## Exercise inputs

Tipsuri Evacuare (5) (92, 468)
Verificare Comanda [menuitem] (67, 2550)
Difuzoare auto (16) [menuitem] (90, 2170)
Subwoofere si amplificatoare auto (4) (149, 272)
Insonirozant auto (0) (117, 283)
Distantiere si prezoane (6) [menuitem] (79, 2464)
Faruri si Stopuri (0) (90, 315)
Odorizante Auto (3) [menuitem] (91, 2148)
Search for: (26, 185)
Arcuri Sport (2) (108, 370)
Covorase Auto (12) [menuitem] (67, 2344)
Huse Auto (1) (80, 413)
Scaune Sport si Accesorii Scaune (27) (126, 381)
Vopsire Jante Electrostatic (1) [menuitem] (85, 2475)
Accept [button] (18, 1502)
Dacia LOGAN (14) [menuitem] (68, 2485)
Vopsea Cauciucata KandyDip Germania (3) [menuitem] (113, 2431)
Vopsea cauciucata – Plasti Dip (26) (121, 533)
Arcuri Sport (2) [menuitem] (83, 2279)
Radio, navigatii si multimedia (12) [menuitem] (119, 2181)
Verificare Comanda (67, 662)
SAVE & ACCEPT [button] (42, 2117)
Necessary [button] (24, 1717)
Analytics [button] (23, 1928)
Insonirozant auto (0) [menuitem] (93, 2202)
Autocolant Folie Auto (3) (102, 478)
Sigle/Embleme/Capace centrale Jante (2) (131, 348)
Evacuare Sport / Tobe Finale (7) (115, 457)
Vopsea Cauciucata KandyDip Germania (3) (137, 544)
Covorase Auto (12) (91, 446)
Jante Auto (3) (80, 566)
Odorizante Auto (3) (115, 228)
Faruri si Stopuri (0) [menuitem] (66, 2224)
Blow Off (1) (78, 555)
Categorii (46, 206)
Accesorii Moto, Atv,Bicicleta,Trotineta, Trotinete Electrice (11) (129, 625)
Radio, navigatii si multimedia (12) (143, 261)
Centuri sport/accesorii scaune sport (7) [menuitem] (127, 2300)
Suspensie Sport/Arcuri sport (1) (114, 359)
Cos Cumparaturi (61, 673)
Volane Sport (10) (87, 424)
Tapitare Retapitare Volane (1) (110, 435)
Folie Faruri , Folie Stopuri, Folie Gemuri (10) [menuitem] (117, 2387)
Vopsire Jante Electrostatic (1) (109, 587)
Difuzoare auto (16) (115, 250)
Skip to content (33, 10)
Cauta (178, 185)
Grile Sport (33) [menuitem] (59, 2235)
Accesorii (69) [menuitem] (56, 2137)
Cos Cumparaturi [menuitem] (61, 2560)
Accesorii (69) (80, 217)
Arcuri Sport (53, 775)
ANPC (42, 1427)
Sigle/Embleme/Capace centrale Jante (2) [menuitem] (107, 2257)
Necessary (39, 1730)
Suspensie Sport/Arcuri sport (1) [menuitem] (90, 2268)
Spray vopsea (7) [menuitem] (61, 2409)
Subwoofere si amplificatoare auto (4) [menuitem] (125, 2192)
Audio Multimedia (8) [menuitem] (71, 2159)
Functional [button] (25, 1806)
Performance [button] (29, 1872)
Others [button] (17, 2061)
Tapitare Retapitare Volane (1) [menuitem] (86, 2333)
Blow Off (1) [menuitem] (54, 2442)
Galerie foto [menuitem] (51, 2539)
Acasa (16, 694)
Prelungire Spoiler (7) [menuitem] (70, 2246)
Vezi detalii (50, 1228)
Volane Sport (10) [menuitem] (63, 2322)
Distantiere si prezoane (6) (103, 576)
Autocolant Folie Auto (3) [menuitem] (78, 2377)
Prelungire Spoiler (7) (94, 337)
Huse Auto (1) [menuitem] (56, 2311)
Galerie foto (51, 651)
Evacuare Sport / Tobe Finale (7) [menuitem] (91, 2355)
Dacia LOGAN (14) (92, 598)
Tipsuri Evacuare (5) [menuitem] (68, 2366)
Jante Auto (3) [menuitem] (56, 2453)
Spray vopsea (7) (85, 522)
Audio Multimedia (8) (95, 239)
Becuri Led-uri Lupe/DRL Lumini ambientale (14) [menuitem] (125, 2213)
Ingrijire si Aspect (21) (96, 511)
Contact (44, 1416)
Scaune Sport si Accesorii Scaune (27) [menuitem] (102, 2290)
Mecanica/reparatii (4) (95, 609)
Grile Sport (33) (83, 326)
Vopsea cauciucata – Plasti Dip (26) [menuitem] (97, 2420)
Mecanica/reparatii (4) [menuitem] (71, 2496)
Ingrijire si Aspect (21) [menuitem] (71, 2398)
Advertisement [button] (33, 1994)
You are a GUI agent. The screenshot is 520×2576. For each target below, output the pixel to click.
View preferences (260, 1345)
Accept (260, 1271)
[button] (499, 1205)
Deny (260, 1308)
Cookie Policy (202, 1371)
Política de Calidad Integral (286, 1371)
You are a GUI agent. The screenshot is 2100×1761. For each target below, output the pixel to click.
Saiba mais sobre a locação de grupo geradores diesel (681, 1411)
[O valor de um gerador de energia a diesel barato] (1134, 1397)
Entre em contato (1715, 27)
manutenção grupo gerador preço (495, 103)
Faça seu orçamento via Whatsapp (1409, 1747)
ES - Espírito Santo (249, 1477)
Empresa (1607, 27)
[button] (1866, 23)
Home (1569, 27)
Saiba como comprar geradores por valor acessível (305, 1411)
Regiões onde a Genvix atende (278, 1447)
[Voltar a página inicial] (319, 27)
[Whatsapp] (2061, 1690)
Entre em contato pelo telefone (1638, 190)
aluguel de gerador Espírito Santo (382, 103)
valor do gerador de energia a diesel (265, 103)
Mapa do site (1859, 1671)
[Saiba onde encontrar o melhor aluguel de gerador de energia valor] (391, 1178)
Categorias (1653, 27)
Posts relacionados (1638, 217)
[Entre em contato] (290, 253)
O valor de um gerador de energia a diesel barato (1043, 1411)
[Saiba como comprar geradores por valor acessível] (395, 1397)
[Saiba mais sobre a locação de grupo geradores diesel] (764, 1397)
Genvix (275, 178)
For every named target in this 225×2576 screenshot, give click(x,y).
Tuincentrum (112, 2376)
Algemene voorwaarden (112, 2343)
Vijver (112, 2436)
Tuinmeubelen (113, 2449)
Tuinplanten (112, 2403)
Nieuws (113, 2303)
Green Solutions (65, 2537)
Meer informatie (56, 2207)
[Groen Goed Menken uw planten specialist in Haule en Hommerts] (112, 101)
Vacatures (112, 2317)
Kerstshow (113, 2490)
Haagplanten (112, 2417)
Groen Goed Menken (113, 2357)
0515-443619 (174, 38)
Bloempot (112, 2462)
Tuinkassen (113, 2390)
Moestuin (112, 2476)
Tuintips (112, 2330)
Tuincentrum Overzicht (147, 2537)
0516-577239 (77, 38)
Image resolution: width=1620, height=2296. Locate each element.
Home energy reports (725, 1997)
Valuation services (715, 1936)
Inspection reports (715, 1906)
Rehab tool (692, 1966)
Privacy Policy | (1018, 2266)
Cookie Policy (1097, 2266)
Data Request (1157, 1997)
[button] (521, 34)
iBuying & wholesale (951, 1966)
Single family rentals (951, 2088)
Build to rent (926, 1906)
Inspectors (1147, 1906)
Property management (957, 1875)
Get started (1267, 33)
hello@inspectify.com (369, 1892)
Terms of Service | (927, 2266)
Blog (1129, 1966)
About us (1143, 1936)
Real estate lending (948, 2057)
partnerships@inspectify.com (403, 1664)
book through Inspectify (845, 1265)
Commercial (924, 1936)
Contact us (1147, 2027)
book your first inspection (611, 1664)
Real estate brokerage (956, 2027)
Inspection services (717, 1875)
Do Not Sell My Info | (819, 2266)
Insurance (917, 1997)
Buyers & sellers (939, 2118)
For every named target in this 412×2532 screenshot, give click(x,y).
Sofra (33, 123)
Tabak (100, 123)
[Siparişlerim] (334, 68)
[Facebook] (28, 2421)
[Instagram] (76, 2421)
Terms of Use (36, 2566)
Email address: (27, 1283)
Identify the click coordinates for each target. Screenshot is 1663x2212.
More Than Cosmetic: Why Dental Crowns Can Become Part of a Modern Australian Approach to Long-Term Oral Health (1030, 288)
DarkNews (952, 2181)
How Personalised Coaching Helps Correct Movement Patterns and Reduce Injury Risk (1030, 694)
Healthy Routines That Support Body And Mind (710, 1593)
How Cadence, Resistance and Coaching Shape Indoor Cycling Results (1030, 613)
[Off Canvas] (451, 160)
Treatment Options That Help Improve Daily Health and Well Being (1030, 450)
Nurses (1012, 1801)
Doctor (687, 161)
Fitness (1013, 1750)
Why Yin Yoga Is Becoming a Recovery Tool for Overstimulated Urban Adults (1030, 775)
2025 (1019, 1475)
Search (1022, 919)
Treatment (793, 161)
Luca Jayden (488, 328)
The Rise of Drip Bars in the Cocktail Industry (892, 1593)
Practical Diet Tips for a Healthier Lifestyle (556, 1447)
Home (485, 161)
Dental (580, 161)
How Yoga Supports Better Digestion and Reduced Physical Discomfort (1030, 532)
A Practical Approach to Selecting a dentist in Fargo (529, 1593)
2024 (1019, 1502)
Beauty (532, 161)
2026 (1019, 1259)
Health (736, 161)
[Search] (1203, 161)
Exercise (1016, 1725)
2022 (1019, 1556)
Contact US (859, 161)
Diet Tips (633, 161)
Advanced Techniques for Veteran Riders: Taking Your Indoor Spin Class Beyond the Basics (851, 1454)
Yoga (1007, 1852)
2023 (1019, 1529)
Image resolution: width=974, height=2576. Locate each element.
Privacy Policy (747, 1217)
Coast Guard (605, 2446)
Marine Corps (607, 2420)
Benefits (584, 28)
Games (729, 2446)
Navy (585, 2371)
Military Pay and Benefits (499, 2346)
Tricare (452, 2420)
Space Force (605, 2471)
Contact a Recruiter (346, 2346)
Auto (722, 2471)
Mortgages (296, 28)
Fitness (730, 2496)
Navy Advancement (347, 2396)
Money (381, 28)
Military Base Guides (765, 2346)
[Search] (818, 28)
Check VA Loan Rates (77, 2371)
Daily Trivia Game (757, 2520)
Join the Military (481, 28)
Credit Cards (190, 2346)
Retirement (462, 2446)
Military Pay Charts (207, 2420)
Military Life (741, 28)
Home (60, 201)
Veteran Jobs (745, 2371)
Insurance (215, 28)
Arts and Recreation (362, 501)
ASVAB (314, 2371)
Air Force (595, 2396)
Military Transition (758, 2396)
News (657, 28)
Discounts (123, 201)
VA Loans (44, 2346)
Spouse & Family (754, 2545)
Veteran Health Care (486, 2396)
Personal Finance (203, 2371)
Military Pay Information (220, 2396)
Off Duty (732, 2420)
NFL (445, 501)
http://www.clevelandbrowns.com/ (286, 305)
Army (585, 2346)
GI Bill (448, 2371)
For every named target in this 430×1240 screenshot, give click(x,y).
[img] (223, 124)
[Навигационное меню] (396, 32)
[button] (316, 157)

## Task
Everything above from the line with "Daily Trivia Game (757, 2520)" to the line with "Air Force (595, 2396)", both included, must be repeated exactly, and nothing outside that range.

## Response box
Daily Trivia Game (757, 2520)
Join the Military (481, 28)
Credit Cards (190, 2346)
Retirement (462, 2446)
Military Pay Charts (207, 2420)
Military Life (741, 28)
Home (60, 201)
Veteran Jobs (745, 2371)
Insurance (215, 28)
Arts and Recreation (362, 501)
ASVAB (314, 2371)
Air Force (595, 2396)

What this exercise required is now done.